Landsbanki Luxembourg: opacity before its demise in October 2008

The main issues with the bank’s marketing and administration of the loans has earlier been dealt with in detail on Icelog but here is a short overview:

As Hamilius mentioned in an interview in May 2012 with the Luxembourg newspaper Paperjam, the loans were sold through agents in Spain and France. After all, the whole operation of the equity release loans depended on agents; Landsbanki Luxembourg was operating in Luxembourg, not in France and Spain.

The use of agents has an interesting parallel in how foreign currency loans, FX loans, have been sold in Europe (see Icelog on FX loans and agents). In the case of FX loans, the Austrian Central Bank deemed that one reason for the unhealthy spread of these risky loans was exactly because they were sold through agents. Agents had great incentives to sell the loans and that the loans were as high as possible but no incentive to warn the clients against the risk. Interestingly, the sale of financial products through agents has been found illegal in some European cases regarding FX loans.*

Other questions relate to how the equity release loans were marketed, i.e. the information given, that the bank classified the borrowers as professional investors, which greatly diminished the bank’s responsibility in informing the clients and also what sort of investments they would choose for the investment part of the loan. Life insurance was a frequent part of the package, another familiar feature in FX loans.

Again, given rulings by the European Court of Justice on FX loans, it seems incomprehensible that the same conditions should not apply to equity release loans as FX loans. After all, there are exactly the same issues at stake, i.e. how the loans were sold, how borrowers were informed and classified (as professional investors though they clearly were not).

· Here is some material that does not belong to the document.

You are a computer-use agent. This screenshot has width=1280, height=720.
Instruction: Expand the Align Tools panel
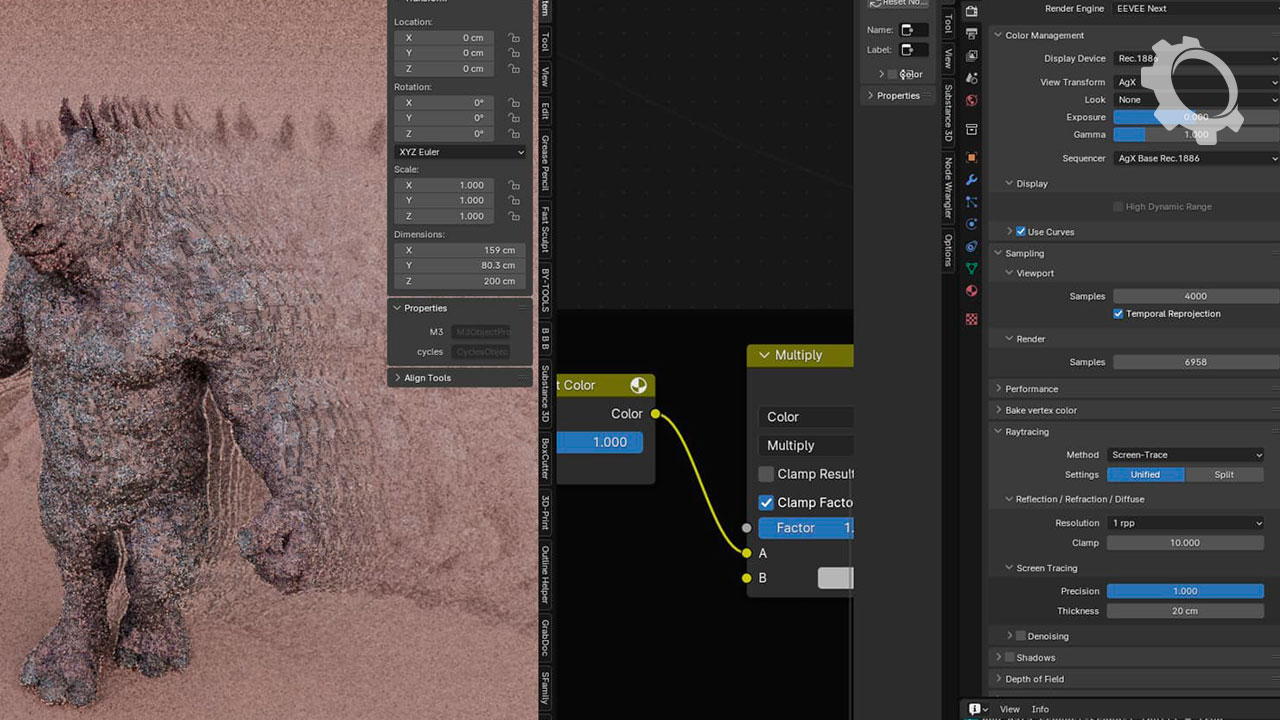[x=427, y=378]
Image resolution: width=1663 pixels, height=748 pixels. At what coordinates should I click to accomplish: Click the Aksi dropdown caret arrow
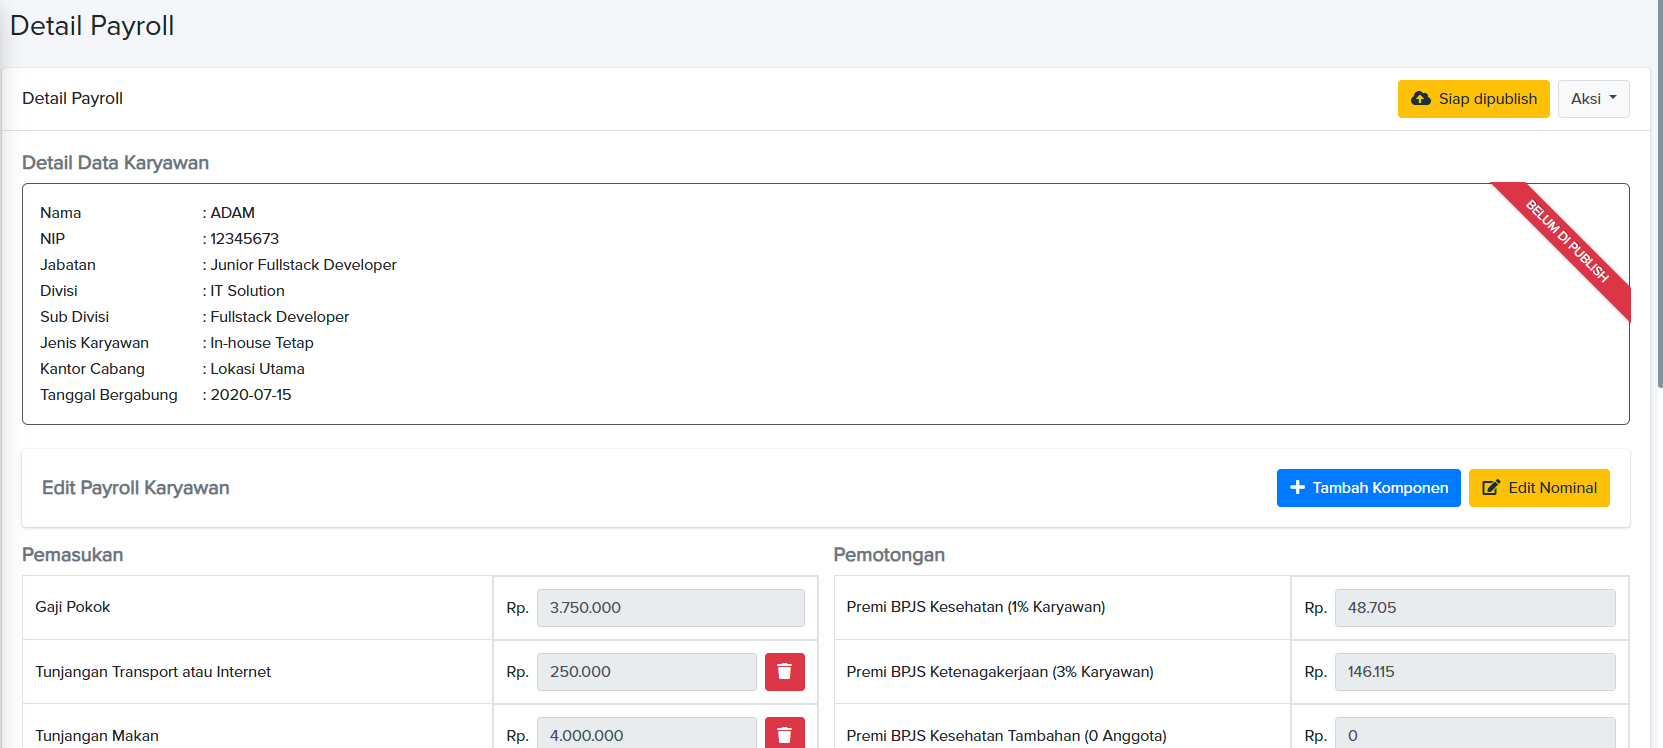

How appropriate the investments were for these types of loans and clients is an other pertinent question in this saga. After the collapse of Landsbanki Luxembourg, the borrowers discovered to their great surprise that in some cases the investments were in Landsbanki bonds, even in its shares, as well as in shares and bonds of the two other Icelandic banks, Glitnir and Kaupthing.

That the bank would invest its own loans in the bank’s bonds is simply outrageous. Already in analysis of the Icelandic banks made by foreign banks as early as 2005 and 2006, the high interconnection of the Icelandic banks, was seen as a risk. Thus, if the CSSF had at all had its eyes on these investments, made by a bank operating in Luxembourg, the regulator should have intervened.

It was also equally wholly unfitting to buy bonds in the other Icelandic banks: their credit default swap, CDS, spread made their bonds far from suitable for low-risk investments. – Interestingly, the administrator confirmed in the Paperjam interview 2012 that the loans were indeed invested in short-term bonds of Landsbanki and the two other banks: thus, there is no doubt that this was the case. – Only this fact per se, should have made the liquidator take a closer look at the time.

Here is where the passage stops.